* _WHAT YOU HAVE TO DO_
There is one span to output from the data below: the lines starting at the line with "Where should I click to: Click the Redo" and ending at the line with "Task: Select the Überstandshöhe value 728.2". Output it exactly, ends included, nothing more.

Top of RECORDS SUPPLIED

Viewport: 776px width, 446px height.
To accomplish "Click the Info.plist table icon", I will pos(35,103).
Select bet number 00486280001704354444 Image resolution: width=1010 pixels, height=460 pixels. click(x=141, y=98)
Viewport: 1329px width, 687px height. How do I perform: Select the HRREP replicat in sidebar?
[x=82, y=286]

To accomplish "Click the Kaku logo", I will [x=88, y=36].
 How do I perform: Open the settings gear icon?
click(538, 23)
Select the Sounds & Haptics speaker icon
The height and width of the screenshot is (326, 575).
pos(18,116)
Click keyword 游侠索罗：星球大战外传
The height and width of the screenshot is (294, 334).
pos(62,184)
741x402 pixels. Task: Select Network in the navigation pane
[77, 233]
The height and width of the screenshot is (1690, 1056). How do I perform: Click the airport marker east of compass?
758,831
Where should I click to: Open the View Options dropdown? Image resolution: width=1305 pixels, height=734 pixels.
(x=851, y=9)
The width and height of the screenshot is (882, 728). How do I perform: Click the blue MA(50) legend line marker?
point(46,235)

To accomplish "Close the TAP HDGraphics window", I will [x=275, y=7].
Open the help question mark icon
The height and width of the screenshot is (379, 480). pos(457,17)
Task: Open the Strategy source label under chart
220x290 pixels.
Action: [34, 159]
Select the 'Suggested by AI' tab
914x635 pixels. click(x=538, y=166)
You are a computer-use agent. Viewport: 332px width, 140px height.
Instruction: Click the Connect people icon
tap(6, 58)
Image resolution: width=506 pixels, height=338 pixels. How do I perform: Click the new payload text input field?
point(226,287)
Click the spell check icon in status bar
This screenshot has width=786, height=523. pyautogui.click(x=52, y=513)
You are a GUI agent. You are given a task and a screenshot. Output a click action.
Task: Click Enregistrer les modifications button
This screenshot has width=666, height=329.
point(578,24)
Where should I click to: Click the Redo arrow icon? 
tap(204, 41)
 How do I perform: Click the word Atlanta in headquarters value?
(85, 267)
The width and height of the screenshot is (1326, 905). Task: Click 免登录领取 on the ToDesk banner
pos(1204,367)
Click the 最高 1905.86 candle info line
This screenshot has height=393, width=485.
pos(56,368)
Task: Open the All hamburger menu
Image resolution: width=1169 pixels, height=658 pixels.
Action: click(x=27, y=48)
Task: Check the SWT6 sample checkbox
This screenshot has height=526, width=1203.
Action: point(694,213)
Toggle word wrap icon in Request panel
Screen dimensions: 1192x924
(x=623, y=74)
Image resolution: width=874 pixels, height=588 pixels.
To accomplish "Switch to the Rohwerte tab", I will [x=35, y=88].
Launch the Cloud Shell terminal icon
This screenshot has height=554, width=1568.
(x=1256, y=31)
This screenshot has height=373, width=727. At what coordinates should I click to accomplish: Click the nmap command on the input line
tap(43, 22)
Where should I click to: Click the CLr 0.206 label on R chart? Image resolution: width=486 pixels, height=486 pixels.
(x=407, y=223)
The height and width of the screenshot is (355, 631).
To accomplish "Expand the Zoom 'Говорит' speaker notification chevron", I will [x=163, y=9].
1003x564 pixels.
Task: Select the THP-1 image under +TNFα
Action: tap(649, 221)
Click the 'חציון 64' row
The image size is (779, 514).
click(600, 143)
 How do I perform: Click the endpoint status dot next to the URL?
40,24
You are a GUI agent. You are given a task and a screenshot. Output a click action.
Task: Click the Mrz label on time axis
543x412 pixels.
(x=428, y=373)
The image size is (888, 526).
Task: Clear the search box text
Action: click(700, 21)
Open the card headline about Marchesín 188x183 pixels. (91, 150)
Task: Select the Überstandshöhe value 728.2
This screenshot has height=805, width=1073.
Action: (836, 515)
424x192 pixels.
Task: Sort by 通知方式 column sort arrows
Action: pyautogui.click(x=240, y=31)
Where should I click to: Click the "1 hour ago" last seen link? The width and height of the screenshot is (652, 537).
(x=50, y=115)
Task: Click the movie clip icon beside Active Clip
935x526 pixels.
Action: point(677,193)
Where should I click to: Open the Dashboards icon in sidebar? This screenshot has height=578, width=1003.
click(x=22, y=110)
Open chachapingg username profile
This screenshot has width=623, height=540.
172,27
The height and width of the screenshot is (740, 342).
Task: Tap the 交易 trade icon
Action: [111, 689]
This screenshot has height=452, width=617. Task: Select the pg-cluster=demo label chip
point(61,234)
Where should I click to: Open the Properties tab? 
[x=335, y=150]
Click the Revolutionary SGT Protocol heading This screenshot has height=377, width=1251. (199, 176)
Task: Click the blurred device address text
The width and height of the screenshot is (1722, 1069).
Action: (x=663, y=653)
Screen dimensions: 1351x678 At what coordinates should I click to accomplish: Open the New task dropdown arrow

Bottom of RECORDS SUPPLIED

* _SOLUTION FOR THIS PROBLEM_
Where should I click to: Click the Redo arrow icon? 
tap(204, 41)
 How do I perform: Click the word Atlanta in headquarters value?
(85, 267)
The width and height of the screenshot is (1326, 905). Task: Click 免登录领取 on the ToDesk banner
pos(1204,367)
Click the 最高 1905.86 candle info line
This screenshot has height=393, width=485.
pos(56,368)
Task: Open the All hamburger menu
Image resolution: width=1169 pixels, height=658 pixels.
Action: click(x=27, y=48)
Task: Check the SWT6 sample checkbox
This screenshot has height=526, width=1203.
Action: point(694,213)
Toggle word wrap icon in Request panel
Screen dimensions: 1192x924
(x=623, y=74)
Image resolution: width=874 pixels, height=588 pixels.
To accomplish "Switch to the Rohwerte tab", I will [x=35, y=88].
Launch the Cloud Shell terminal icon
This screenshot has height=554, width=1568.
(x=1256, y=31)
This screenshot has height=373, width=727. At what coordinates should I click to accomplish: Click the nmap command on the input line
tap(43, 22)
Where should I click to: Click the CLr 0.206 label on R chart? Image resolution: width=486 pixels, height=486 pixels.
(x=407, y=223)
The height and width of the screenshot is (355, 631).
To accomplish "Expand the Zoom 'Говорит' speaker notification chevron", I will [x=163, y=9].
1003x564 pixels.
Task: Select the THP-1 image under +TNFα
Action: tap(649, 221)
Click the 'חציון 64' row
The image size is (779, 514).
click(600, 143)
 How do I perform: Click the endpoint status dot next to the URL?
40,24
You are a GUI agent. You are given a task and a screenshot. Output a click action.
Task: Click the Mrz label on time axis
543x412 pixels.
(x=428, y=373)
The image size is (888, 526).
Task: Clear the search box text
Action: click(700, 21)
Open the card headline about Marchesín 188x183 pixels. (91, 150)
Task: Select the Überstandshöhe value 728.2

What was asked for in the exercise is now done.